Indeed, we have long advocated the view that securitisation has the potential to play an integral role in the removal of swathes of NPLs that are currently stifling banks. In fact, the feasibility of such a product was the subject of an article that I published in 2014 in the autumn edition of CRE Finance World and subsequent blogs. Since then we have been delighted to witness how this technology has not only been deployed in the form of GACS but also actively embraced by trail-blazing funds to maximise returns on their investments.
The fact that the Greek government has chosen to follow the Italians in deploying this technology could be significant for two main reasons. Firstly, these developments provide yet another rebuttal to one of the chief concerns raised by the 2014 article: that the myriad of structural complexities that needed to be overcome for the execution of a deal presented too high a bar for the beleaguered securitisation market. Secondly, when this new regime is considered alongside the Italian GACS structure, the successful execution of various NPL securitisations that have graced the market in recent years as well as the commendable efforts of various legislative bodies to put in place the necessary infrastructure to support these types of transactions (such as servicing laws), then it would be fair to say that the approval of Hercules can be considered to be the most important stamp of approval yet for deploying securitisation as a solution for NPLs.

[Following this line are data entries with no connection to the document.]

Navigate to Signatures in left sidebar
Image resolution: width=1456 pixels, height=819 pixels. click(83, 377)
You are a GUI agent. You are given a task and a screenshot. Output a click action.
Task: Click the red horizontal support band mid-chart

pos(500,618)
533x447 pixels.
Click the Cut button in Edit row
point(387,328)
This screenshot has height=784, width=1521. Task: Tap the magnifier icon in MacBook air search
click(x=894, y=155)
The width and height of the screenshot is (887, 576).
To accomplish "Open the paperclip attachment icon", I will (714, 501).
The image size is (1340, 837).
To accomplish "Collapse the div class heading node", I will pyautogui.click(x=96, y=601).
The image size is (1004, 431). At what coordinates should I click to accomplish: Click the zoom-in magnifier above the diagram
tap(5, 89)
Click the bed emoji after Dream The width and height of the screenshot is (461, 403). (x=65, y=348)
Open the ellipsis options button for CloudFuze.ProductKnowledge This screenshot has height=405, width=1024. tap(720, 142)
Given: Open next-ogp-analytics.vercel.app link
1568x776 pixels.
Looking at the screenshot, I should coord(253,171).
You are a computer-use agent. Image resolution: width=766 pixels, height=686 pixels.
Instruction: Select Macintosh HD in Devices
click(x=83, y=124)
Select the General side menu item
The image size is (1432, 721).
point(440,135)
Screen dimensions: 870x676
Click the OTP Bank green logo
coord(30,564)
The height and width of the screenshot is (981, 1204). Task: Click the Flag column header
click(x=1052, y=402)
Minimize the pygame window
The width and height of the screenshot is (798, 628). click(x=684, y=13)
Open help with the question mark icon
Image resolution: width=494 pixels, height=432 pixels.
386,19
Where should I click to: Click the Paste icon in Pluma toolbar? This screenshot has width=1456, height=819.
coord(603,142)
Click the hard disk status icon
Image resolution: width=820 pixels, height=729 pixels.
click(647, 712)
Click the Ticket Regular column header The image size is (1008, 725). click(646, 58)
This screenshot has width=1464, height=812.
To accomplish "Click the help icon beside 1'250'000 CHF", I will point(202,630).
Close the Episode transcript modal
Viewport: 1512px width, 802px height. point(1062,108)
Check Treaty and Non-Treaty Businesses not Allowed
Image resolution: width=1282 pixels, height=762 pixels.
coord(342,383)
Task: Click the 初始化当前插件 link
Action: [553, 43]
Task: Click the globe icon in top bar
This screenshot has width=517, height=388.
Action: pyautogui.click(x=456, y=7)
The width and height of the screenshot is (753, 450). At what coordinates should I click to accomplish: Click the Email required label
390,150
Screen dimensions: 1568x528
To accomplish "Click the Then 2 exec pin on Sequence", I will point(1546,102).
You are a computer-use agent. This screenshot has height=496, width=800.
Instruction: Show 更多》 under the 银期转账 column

Ultimately though, only time will tell whether the Greek market will indeed enjoy the same level of success as the Italians. However, one thing that is abundantly clear is that given the incessant pressure on banks to offload significant volumes of NPLs and the fact that Greek legislature has decided to embrace securitisation technology as the tool of choice to achieve this, Hercules has the latent potential to deliver an astronomical boost for the European NPL securitisation market as a whole.